Additionally, Scrum uses empiricism and self-organization to address Portfolio Planning. It is important to recognize that this approach affects the entire organization, not just the Agile Leaders, Scrum Masters, Product Owners, and Developers. Every person who has inputs to, or outputs from, a Scrum Team or Teams is affected by how the team works within the organization.
 
Scrum Masters and Agile Leaders are particularly attentive to Evolving the Agile Organization, but a key element to that growth is for all roles in the organization to understand the growth vision, hence, this competency applies to all roles.

 

Key Focus Areas

Within each competency, a number of Focus Areas provide a more detailed view of the knowledge and skills you require to master that competency.

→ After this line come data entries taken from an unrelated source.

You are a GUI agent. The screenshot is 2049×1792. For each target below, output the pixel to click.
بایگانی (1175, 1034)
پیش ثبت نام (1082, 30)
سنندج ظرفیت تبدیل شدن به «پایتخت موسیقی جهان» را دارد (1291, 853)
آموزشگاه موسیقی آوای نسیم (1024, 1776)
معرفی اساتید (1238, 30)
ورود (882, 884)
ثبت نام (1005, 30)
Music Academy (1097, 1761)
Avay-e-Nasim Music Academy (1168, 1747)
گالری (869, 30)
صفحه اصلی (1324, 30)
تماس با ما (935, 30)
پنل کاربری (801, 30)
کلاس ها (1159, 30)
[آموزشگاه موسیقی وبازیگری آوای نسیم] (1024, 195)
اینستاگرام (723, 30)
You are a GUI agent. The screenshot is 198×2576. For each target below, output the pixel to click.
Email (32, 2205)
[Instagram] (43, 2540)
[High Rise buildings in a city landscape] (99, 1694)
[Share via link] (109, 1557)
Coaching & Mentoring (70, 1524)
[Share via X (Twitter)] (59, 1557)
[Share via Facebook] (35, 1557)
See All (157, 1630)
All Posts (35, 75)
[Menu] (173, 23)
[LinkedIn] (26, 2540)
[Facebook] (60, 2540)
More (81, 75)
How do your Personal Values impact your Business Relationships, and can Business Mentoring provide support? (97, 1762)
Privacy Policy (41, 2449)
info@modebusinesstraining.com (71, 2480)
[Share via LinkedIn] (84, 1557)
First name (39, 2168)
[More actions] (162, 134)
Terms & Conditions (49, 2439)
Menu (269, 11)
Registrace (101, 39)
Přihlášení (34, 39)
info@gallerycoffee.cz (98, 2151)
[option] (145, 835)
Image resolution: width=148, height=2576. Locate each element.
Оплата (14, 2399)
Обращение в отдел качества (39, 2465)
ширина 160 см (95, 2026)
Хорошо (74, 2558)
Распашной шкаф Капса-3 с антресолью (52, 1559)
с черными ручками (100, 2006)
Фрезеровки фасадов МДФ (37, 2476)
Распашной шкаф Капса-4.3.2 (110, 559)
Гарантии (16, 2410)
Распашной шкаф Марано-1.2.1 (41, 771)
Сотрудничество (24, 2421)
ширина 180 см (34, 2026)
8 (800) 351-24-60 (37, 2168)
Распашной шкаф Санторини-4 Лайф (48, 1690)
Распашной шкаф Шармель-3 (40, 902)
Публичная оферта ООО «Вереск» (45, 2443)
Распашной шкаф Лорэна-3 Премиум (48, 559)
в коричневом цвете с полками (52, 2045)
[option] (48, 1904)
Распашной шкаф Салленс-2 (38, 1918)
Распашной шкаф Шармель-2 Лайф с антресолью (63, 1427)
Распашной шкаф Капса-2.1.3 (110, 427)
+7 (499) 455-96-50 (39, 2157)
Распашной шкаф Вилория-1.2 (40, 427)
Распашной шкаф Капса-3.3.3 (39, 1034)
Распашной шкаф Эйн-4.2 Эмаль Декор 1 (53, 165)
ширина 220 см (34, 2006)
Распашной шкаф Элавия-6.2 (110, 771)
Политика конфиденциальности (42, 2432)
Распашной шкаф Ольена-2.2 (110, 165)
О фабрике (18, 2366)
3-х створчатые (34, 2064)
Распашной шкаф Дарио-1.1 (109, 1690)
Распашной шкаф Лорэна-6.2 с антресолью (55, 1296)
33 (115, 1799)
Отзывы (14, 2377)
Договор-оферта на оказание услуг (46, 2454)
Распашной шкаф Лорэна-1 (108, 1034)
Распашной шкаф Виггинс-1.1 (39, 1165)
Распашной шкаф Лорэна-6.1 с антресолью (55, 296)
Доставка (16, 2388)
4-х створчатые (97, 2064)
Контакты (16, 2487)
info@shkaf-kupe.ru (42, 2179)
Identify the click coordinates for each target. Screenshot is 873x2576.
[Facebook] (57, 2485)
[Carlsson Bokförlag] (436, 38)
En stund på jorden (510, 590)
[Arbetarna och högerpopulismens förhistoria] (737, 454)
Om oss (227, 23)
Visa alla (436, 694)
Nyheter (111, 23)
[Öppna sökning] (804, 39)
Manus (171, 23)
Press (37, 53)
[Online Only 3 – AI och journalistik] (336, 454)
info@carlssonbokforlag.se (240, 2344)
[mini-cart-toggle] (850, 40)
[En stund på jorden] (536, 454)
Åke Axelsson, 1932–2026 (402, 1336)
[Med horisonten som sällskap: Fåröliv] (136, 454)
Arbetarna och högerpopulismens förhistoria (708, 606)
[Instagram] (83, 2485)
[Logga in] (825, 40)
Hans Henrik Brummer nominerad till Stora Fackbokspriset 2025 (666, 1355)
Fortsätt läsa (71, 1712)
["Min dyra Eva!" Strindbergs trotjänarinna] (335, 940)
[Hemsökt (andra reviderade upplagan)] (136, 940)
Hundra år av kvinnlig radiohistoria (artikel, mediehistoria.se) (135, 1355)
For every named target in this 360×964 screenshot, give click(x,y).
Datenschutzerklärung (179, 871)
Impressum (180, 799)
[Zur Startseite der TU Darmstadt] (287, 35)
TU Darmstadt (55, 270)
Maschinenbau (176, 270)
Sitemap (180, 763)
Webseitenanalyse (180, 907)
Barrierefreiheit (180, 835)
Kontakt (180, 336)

Organizational Design and Culture

Traditional organizations are often structured around Taylorism and mass production concepts in response to simple problems. Complex problems require a different way of organizing. This Focus Area describes the fundamental differences of an agile organization; namely its structure, culture, and design. A practitioner will understand what an agile enterprise looks like and approaches for implementing the agile enterprise in a traditional organization. They will understand how to balance the needs for agility with the existing reality of traditional organizational structures.

Portfolio Planning

For many large organizations, work is being undertaken in the context of a broader portfolio. That portfolio could be a product, system, value stream, supply chain, or even a program. This Focus Area describes what agile portfolio planning looks like; its characteristics, principles, and associated practices. The Practitioner will understand why agile portfolio planning must be different than traditional portfolio planning in order to deal with complex products and systems. They will also understand how to apply these ideas to their portfolio. Practitioners will understand the challenges of managing complex dependencies and the choices that need to be made, while ensuring that team agility is not broken, to serve the needs of the larger organization.

Evidence-Based Management

A fundamental element of Scrum is empirical process; the idea that complex problems require real experience to effectively plan and deliver value. Evidence-Based Management (EBM) is a set of ideas and practices that describe broad measurement areas used to provide an effective, empirical, and value-based approach to any product. This Focus Area describes what EBM is and how to apply it to any product. The practitioner will understand what EBM is, as well as the practices that comprise it, and how to use EBM to enable a business-driven, value-based empirical process.